One hour went by and they were going to honour the most modern part of the cemetery with their presence. Riccardo was moving the ladder to begin looting the higher tombs, when the light from the headlights of a car glared through the orange plastic net and dazzled him.
«Fuck, the police!». Michelangelo’s voice was a whisper.
The boys, hearing the sound of two doors opening, flattened themselves against the columbarium wall.
«Please, please, please, don’t let them find us. Granny, help me: I promise I won’t do it anymore». Riccardo prayed so intensely that his thoughts seemed to him to be echoing from grave to grave.
Two dark shapes loomed in front of the lights: the policemen peered into the cemetery. The four teenagers didn’t even breathe, their eyes staring with terror at the cut in the fence, hoping that the darkness might hide it.
A beam of light hit the gravestones, focused on the yellow excavator that sat in the cemetery amphitheatre, lit up its seat folded forward and its arm sunk into a hole, then continued its exploration. It came dangerously close to the four boys and swept the lacquered tuft that rose on Michelangelo’s head. The gang leader didn’t even move a muscle, revealing unexpected sangfroid. Or maybe he was just paralyzed with fear.
Then the torch was turned off.
«It’s cold tonight! As soon as I get to the barracks I’m going to take an aspirin: I feel like I’m already getting sick» complained one of the two gendarmes.
«Come on dolly, get in the car again. Everything is quiet here», urged the other.
«Yeah … dead quiet!».
A wild laugh accompanied the noise of the doors being closed. The car backed out and drove away along the deserted road.
«We’re lucky bastards! That was close». Michelangelo’s face was gradually regaining colour.
«I could already see myself in the barracks calling my old man!». Michele, on the contrary, seemed more disappointed than relieved: his father and his ill health had always protected him from gaining the fame of bad boy, but a night in the police station would have raised him to the level of his companions and would have freed him from a sense of inferiority that had accompanied him for as long as he could remember.

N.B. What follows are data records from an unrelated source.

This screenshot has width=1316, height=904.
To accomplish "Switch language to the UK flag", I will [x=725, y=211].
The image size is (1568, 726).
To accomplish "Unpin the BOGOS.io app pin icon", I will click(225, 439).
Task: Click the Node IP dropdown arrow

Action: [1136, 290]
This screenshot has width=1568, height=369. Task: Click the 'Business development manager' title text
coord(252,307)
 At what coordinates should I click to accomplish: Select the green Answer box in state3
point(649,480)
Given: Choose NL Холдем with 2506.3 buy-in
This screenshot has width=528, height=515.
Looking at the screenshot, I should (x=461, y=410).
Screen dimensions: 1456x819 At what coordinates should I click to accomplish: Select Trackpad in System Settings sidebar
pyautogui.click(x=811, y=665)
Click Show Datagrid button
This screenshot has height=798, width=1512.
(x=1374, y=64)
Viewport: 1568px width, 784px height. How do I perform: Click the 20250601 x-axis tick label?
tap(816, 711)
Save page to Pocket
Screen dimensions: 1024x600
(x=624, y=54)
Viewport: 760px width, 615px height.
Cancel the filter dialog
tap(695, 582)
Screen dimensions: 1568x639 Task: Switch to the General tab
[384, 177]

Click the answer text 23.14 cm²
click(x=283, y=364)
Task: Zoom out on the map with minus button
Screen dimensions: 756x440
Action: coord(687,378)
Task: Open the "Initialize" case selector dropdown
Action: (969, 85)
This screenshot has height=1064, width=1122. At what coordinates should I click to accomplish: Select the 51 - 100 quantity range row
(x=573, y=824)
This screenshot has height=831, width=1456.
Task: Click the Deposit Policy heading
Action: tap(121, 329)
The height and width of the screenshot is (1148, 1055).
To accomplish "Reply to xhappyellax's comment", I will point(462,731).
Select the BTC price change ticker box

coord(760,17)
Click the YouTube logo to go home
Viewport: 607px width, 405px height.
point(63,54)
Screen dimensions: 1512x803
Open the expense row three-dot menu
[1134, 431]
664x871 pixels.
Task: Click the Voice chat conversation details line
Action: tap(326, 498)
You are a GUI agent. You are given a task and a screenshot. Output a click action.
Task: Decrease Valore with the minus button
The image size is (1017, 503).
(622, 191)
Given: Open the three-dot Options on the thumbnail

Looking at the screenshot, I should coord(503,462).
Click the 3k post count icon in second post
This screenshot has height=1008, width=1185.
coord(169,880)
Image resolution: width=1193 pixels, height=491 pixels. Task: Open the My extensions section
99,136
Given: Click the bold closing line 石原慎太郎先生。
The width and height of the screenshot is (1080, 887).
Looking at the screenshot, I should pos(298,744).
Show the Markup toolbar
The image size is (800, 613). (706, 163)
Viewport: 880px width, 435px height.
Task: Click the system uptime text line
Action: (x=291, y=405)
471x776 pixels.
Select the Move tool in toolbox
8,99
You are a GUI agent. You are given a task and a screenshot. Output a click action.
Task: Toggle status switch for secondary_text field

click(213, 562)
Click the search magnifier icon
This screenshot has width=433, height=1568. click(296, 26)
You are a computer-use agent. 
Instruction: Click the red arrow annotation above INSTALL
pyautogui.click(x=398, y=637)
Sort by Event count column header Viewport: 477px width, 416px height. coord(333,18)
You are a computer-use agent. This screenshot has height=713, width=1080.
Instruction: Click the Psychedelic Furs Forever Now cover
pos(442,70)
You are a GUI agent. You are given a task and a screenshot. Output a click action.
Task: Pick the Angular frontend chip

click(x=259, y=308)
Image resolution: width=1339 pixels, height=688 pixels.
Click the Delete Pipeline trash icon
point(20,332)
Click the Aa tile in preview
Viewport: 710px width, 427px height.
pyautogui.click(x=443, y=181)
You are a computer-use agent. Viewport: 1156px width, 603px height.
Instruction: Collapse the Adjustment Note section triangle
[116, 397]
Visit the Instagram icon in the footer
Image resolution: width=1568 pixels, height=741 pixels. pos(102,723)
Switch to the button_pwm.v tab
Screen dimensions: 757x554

«Gather up the tools, I’m going to get the van». They welcomed their leader’s words as a liberation: they were not going to stay a minute longer in that place, but none of them would have had the courage to confess as much.
With astonishing rapidity the stolen stuff was stacked in the van and then, as agreed, they went off in four different directions. The next morning they would meet in the shop of the stonemason who, as agreed, would pay them for their hard work.
On his way to his house through the vineyards, Riccardo swore to himself that he would never again get involved in such dangerous ventures: his knees still felt like water from the fear. He would go back to dealing weed at the parish community centre: it was always the safest job.
In the following days the shameful outrage at the village cemetery, carried out by the usual unknown perpetrators, caused a sensation. The image of the Fasoli Colosio chapel, orphaned of Enea’s bust, was displayed on the front pages of the major local newspapers.
Some tourists, fans of curious news stories, and not being able to get to the most famous scenes of bloody crimes, were happy enough to capture pictures of the violated niches on their digital screens. Wandering along the footpaths, maybe someone noticed, in an older area spared by the criminals, a perfectly clean tombstone, framed by a flourishing boxwood hedge that had been artistically trimmed. He couldn’t have ignored the huge bouquet of red carnations that overflowed from an old bronze vase. And among the flowers, a note with three words penned in blue ink: Thank you, Riccardo.